DATASET >>
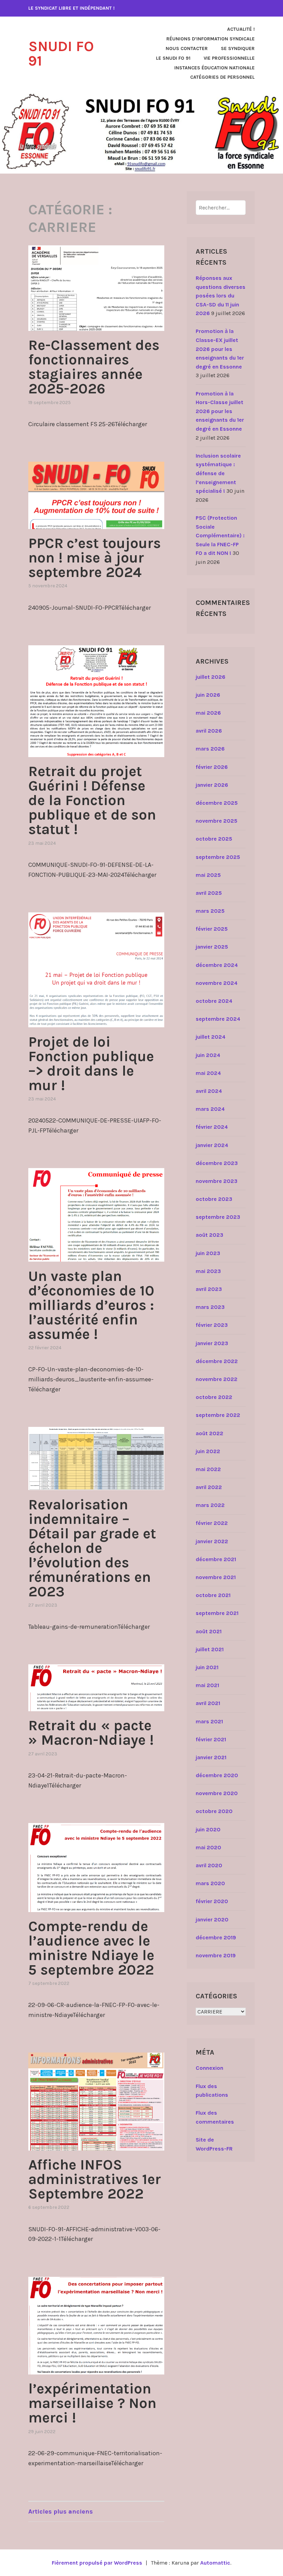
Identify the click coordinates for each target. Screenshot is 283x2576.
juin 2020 (208, 1829)
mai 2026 (208, 712)
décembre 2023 (217, 1163)
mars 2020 (210, 1883)
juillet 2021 (210, 1649)
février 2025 (212, 928)
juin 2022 (208, 1451)
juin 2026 (208, 695)
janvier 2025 (212, 946)
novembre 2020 (217, 1793)
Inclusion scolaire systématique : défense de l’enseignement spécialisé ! (218, 473)
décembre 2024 (217, 965)
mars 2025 (210, 911)
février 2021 (211, 1739)
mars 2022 (210, 1505)
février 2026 (212, 767)
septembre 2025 (218, 857)
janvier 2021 (211, 1757)
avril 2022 (209, 1487)
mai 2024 (208, 1073)
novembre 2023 (216, 1181)
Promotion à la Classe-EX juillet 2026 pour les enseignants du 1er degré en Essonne (220, 349)
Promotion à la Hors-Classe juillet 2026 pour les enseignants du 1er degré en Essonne (220, 411)
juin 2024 (208, 1055)
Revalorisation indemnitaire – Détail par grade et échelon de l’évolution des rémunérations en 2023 (92, 1548)
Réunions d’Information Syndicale (210, 39)
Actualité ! (241, 29)
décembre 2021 (216, 1559)
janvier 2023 (212, 1343)
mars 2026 (210, 748)
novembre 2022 (216, 1379)
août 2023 (209, 1235)
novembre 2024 (216, 983)
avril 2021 (208, 1703)
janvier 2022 (212, 1541)
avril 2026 (209, 730)
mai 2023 (208, 1271)
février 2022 (212, 1523)
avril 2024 (209, 1091)
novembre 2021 (216, 1577)
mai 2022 (208, 1469)
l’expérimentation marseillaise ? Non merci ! (92, 2403)
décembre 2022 (217, 1361)
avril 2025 (209, 893)
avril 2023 (209, 1289)
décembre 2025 (217, 803)
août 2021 (209, 1631)
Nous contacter (187, 48)
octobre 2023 (214, 1199)
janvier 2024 (212, 1145)
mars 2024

AIM OF THE TASK >> Which of the lines above carry the string "juin"? Copy every one.

ANSWER SPACE >>
juin 2020 (208, 1829)
juin 2022 (208, 1451)
juin 2026 (208, 695)
juin 2024 (208, 1055)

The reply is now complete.